◆ WHAT THE TASK ASKS:
Would you write out all of the data exactly as it appears below?

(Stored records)
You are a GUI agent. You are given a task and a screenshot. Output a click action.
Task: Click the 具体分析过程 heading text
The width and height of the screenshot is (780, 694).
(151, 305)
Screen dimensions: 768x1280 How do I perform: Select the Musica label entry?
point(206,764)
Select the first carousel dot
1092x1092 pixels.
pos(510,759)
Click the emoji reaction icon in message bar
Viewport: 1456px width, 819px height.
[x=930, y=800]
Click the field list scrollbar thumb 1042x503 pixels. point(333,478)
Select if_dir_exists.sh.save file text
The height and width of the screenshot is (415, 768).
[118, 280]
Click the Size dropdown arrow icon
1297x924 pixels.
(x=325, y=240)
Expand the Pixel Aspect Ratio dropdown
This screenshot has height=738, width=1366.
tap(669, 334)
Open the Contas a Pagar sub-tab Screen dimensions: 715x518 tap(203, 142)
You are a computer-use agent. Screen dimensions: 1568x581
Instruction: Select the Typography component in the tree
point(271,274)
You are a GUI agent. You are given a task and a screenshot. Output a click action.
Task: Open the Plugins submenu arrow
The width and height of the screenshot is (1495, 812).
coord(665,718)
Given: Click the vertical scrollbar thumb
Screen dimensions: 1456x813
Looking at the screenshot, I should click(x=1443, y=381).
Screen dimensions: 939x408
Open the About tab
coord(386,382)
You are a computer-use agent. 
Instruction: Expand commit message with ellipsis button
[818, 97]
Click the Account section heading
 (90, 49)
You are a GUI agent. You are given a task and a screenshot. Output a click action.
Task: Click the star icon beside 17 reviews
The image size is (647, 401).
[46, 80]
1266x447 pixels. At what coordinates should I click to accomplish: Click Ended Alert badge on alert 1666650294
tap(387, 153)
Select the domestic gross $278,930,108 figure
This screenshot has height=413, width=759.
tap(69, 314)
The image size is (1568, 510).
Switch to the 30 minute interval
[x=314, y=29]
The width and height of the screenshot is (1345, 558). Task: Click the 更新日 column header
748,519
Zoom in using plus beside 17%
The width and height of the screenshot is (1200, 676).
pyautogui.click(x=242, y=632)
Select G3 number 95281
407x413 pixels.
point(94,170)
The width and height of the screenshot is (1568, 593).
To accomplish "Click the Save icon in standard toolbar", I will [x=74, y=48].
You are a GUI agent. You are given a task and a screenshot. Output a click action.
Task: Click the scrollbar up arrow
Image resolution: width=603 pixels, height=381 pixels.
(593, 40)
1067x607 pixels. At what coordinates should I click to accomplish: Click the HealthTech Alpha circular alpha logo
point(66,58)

◆ TASK ANSWER:
You are a GUI agent. You are given a task and a screenshot. Output a click action.
Task: Click the 具体分析过程 heading text
The width and height of the screenshot is (780, 694).
(151, 305)
Screen dimensions: 768x1280 How do I perform: Select the Musica label entry?
point(206,764)
Select the first carousel dot
1092x1092 pixels.
pos(510,759)
Click the emoji reaction icon in message bar
Viewport: 1456px width, 819px height.
[x=930, y=800]
Click the field list scrollbar thumb 1042x503 pixels. point(333,478)
Select if_dir_exists.sh.save file text
The height and width of the screenshot is (415, 768).
[118, 280]
Click the Size dropdown arrow icon
1297x924 pixels.
(x=325, y=240)
Expand the Pixel Aspect Ratio dropdown
This screenshot has height=738, width=1366.
tap(669, 334)
Open the Contas a Pagar sub-tab Screen dimensions: 715x518 tap(203, 142)
You are a computer-use agent. Screen dimensions: 1568x581
Instruction: Select the Typography component in the tree
point(271,274)
You are a GUI agent. You are given a task and a screenshot. Output a click action.
Task: Open the Plugins submenu arrow
The width and height of the screenshot is (1495, 812).
coord(665,718)
Given: Click the vertical scrollbar thumb
Screen dimensions: 1456x813
Looking at the screenshot, I should click(x=1443, y=381).
Screen dimensions: 939x408
Open the About tab
coord(386,382)
You are a computer-use agent. 
Instruction: Expand commit message with ellipsis button
[818, 97]
Click the Account section heading
 (90, 49)
You are a GUI agent. You are given a task and a screenshot. Output a click action.
Task: Click the star icon beside 17 reviews
The image size is (647, 401).
[46, 80]
1266x447 pixels. At what coordinates should I click to accomplish: Click Ended Alert badge on alert 1666650294
tap(387, 153)
Select the domestic gross $278,930,108 figure
This screenshot has height=413, width=759.
tap(69, 314)
The image size is (1568, 510).
Switch to the 30 minute interval
[x=314, y=29]
The width and height of the screenshot is (1345, 558). Task: Click the 更新日 column header
748,519
Zoom in using plus beside 17%
The width and height of the screenshot is (1200, 676).
pyautogui.click(x=242, y=632)
Select G3 number 95281
407x413 pixels.
point(94,170)
The width and height of the screenshot is (1568, 593).
To accomplish "Click the Save icon in standard toolbar", I will [x=74, y=48].
You are a GUI agent. You are given a task and a screenshot. Output a click action.
Task: Click the scrollbar up arrow
Image resolution: width=603 pixels, height=381 pixels.
(593, 40)
1067x607 pixels. At what coordinates should I click to accomplish: Click the HealthTech Alpha circular alpha logo
point(66,58)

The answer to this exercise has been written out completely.